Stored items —
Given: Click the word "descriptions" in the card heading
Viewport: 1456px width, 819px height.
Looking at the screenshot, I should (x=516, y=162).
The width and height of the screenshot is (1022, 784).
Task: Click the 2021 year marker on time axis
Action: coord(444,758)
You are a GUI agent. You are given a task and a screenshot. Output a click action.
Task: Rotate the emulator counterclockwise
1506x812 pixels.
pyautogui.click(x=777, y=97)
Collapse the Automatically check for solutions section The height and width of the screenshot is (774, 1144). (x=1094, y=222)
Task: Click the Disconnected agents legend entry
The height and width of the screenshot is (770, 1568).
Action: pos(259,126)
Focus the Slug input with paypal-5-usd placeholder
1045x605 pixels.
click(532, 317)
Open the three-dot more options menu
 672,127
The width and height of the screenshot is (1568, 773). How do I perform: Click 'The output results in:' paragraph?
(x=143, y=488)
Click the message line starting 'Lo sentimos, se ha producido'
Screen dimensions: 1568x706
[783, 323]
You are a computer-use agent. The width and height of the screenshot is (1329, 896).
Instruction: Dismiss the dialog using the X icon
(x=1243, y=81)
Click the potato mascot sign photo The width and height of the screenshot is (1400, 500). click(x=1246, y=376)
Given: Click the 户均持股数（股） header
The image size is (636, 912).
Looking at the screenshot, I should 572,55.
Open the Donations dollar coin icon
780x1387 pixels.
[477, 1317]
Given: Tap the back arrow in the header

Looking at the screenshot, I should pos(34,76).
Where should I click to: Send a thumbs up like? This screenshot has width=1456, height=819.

Task objective — Reproduce every item above word for word.

Final answer —
Given: Click the word "descriptions" in the card heading
Viewport: 1456px width, 819px height.
Looking at the screenshot, I should (x=516, y=162).
The width and height of the screenshot is (1022, 784).
Task: Click the 2021 year marker on time axis
Action: coord(444,758)
You are a GUI agent. You are given a task and a screenshot. Output a click action.
Task: Rotate the emulator counterclockwise
1506x812 pixels.
pyautogui.click(x=777, y=97)
Collapse the Automatically check for solutions section The height and width of the screenshot is (774, 1144). (x=1094, y=222)
Task: Click the Disconnected agents legend entry
The height and width of the screenshot is (770, 1568).
Action: pos(259,126)
Focus the Slug input with paypal-5-usd placeholder
1045x605 pixels.
click(532, 317)
Open the three-dot more options menu
 672,127
The width and height of the screenshot is (1568, 773). How do I perform: Click 'The output results in:' paragraph?
(x=143, y=488)
Click the message line starting 'Lo sentimos, se ha producido'
Screen dimensions: 1568x706
[783, 323]
You are a computer-use agent. The width and height of the screenshot is (1329, 896).
Instruction: Dismiss the dialog using the X icon
(x=1243, y=81)
Click the potato mascot sign photo The width and height of the screenshot is (1400, 500). click(x=1246, y=376)
Given: Click the 户均持股数（股） header
The image size is (636, 912).
Looking at the screenshot, I should 572,55.
Open the Donations dollar coin icon
780x1387 pixels.
[477, 1317]
Given: Tap the back arrow in the header

Looking at the screenshot, I should pos(34,76).
Where should I click to: Send a thumbs up like? This screenshot has width=1456, height=819.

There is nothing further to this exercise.